### [Text provided]
= = = =

Endocrine Research Unit College of Medicine Mayo Clinic Rochester, Minnesota 55905

Address all correspondence and requests for reprints to: Dr. Sundeep Khosla, Endocrine Research Unit, College of Medicine, Mayo Clinic, 200 First Street SW, Rochester, Minnesota 55905. E-mail: khosla.sundeep{at}mayo.edu.

Males (human or mouse) have bigger bones than females, but there is more to differences between the male and female skeleton than just size. Studies using transiliac bone biopsies (1) and three-dimensional high-resolution peripheral quantitative computed tomography (2) have clearly demonstrated that trabecular structure also differs between the sexes. Males have thicker trabeculae than females and, with aging, lose bone on the basis of thinning of these trabeculae, rather than the complete loss of trabeculae, as occurs in females (1, 2). Thus, whereas studies to date have focused largely on explaining why males have bigger bones than females, as our tools to assess trabecular microstructure become more sophisticated, there is growing interest in trying to understand why males may be different from females not just in bone size but also in bone structure.

= = = =

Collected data
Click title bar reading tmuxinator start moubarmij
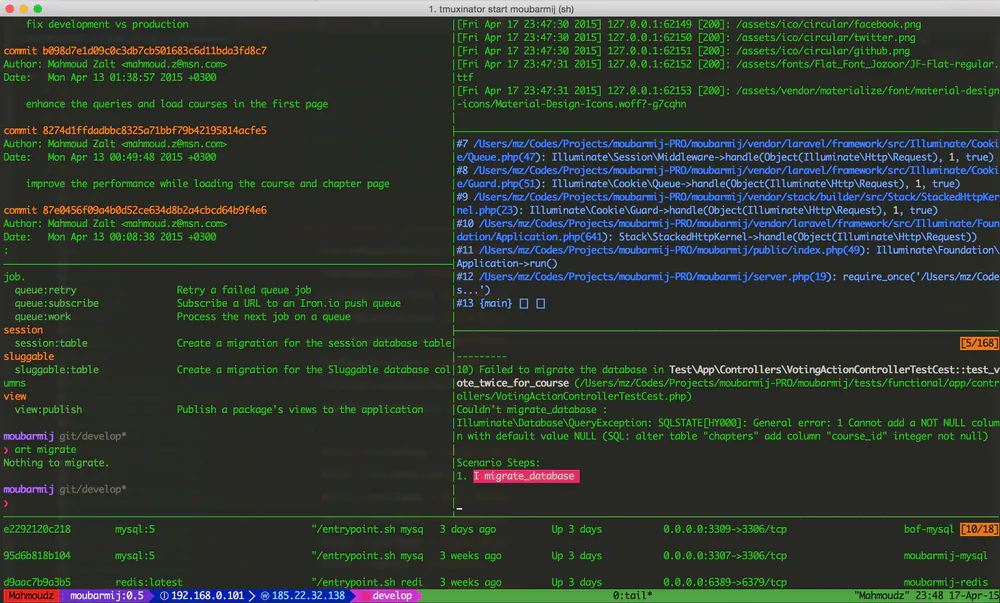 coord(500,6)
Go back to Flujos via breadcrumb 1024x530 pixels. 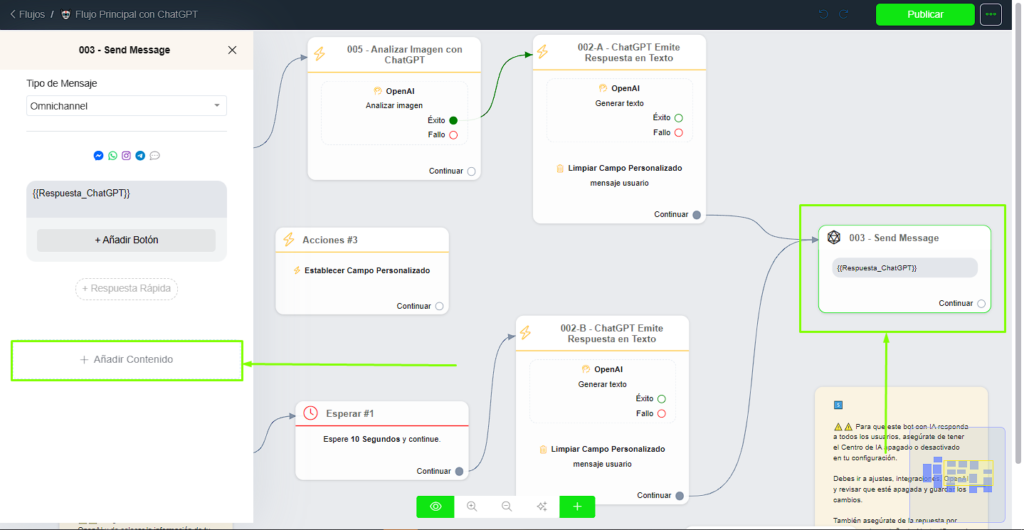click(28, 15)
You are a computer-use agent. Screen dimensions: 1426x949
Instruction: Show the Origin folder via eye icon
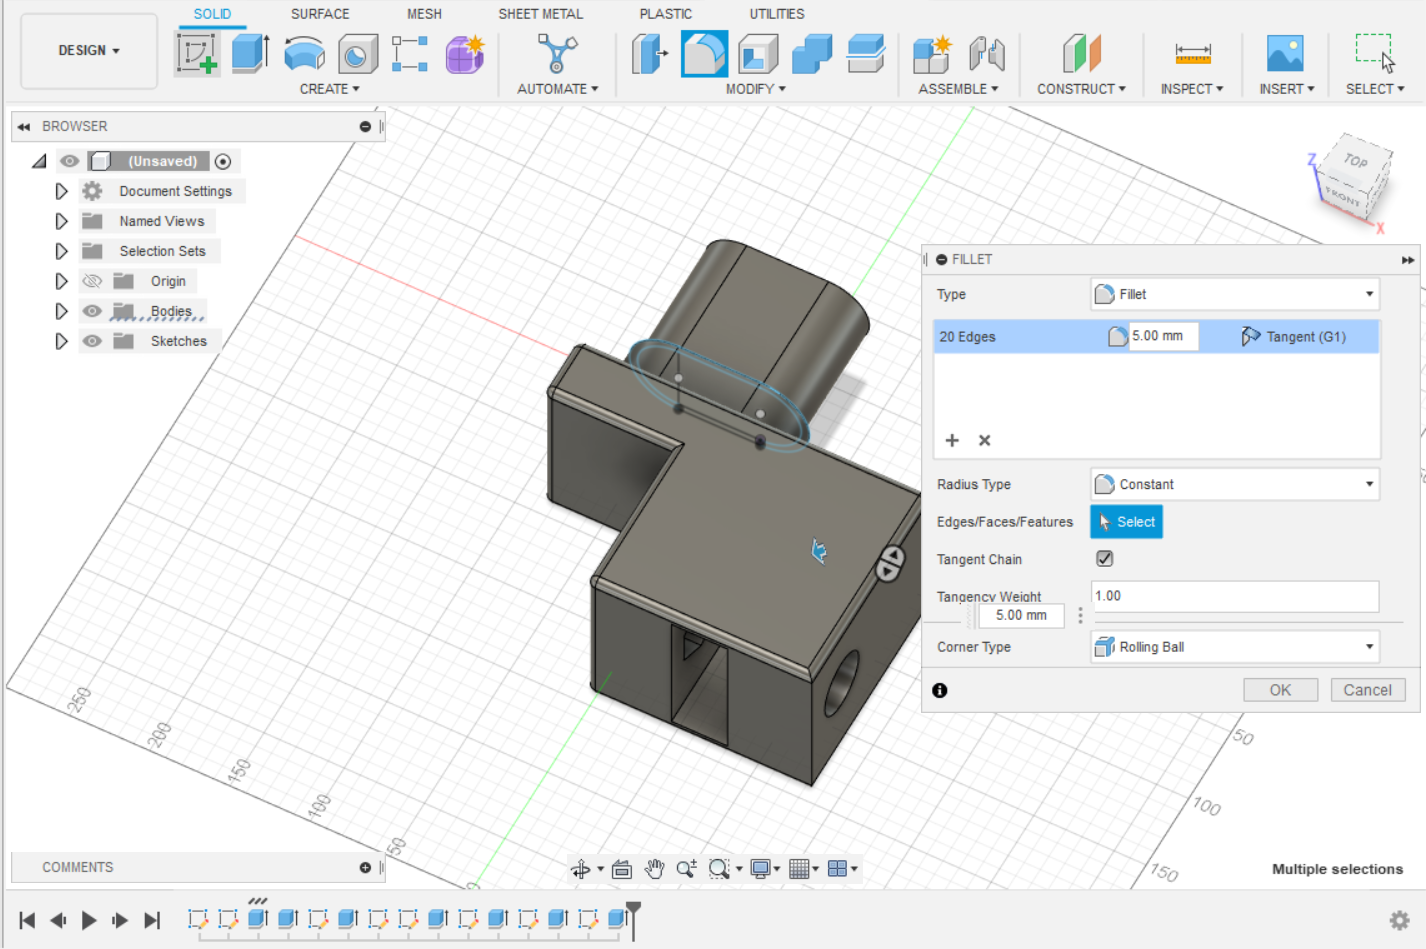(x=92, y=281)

= = = =

### [Requirement]
Could you continue the passage above on how male and female skeletons differ in bone size and structure, picking up after its final sentence?

### [Task response]
It is in this context that the study by DeMambro et al. (3) in this issue is of particular interest. The authors provide a detailed analysis of the skeletal phenotype of male and female IGF binding protein (IGFBP)-2 knockout (IGFBP-2^–/–) mice, and whereas their original hypothesis was that IGFBP-2 regulated bone turnover (a plausible notion, based on previous work discussed below), the somewhat unexpected finding was that loss of IGFBP-2 had markedly different consequences for trabecular microstructure in males vs. females. Although the story would have been much simpler if male and female IGFBP-2^–/– mice had similar skeletal phenotypes relative to their wild-type (+/+) gender mates, unexpected findings such as those in this study sometimes provide a much more fundamental understanding of biology than had the study actually worked as hypothesized.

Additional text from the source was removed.